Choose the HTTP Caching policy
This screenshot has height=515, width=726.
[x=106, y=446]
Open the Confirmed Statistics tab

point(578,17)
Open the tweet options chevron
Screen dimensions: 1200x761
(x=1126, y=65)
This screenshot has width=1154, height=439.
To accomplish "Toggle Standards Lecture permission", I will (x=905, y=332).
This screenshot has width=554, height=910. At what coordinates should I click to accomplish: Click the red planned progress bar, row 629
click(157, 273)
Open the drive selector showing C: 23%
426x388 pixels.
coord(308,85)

## Task
Your task is to restate, word for word, each line from the one that includes "This screenshot has width=554, height=910." to the end of the records, with both ends included and nothing else.

## Your response
This screenshot has width=554, height=910. At what coordinates should I click to accomplish: Click the red planned progress bar, row 629
click(157, 273)
Open the drive selector showing C: 23%
426x388 pixels.
coord(308,85)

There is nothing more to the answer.